Similarly controversial has been the vaccine rollout, with officials critical of the lack of supply despite a Long Island nurse being the first in America to get the shot. So far, those eligible to get vaccinated are in groups 1a and 1b, which includes teachers, first responders, public transit workers, public-facing grocery store workers, people in homeless shelters, anyone older than age 65, and people with certain comorbidities. But supply bottlenecks continue to cause long delays for members of the public seeking to secure appointments. It is expected to take until the end of the year before the population is likely to reach herd immunity, or 70 percent inoculation.
Adding to public concerns are new more contagious strains popping up in the region. As of press time, on LI there were two cases of the South African variant, 23 cases of the UK strain, and a new strain known as B.1.526 first identified in samples collected in New York in November, and by mid-February represented about 12 percent of cases, researchers at Columbia University Vagelos College of Physicians and Surgeon said on Feb. 24.
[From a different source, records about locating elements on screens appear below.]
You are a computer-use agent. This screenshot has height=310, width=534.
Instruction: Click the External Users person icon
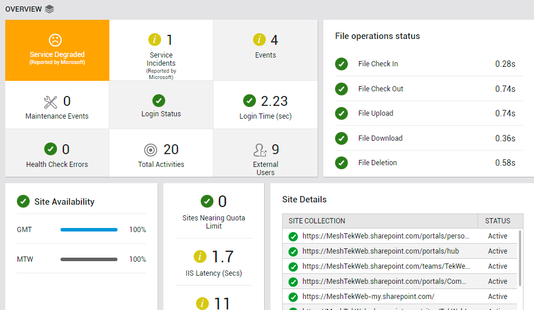pyautogui.click(x=260, y=150)
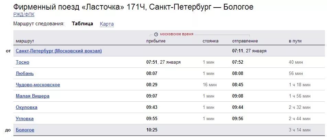
Task: Switch to the Карта view
Action: (107, 24)
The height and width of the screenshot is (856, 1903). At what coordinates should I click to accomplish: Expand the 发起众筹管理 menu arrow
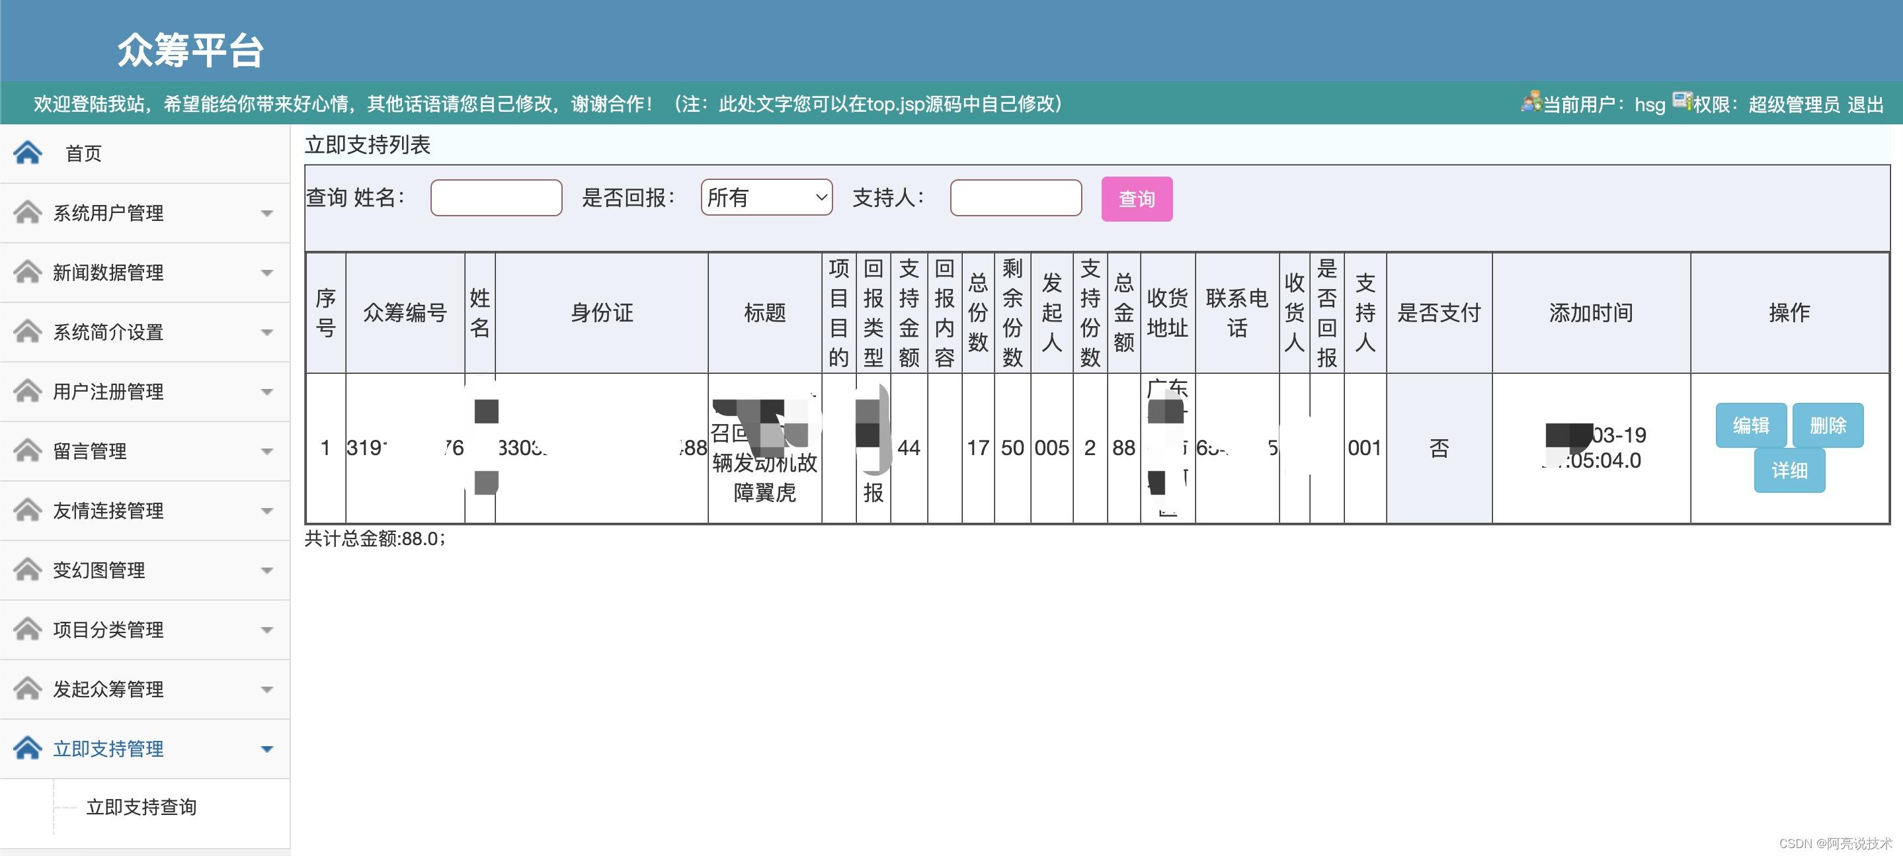pos(267,690)
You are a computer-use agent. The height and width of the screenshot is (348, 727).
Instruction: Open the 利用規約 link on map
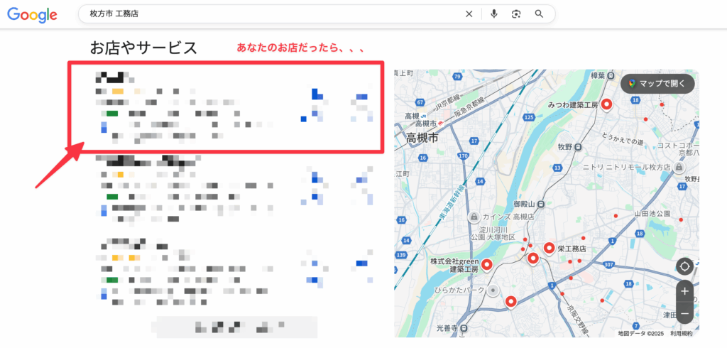point(681,333)
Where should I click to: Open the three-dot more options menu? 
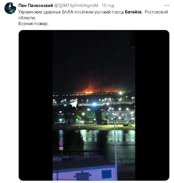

The Columbia researchers said an analysis of publicly available databases did not show a high prevalence of coronavirus variants recently identified in South Africa and Brazil in case samples from New York City and surrounding areas.
“Instead we found high numbers of this home-grown lineage,” Dr. Anne-Catrin Uhlemann, assistant professor in the division of infectious diseases at Columbia University’s College of Physicians and Surgeons, said in a statement.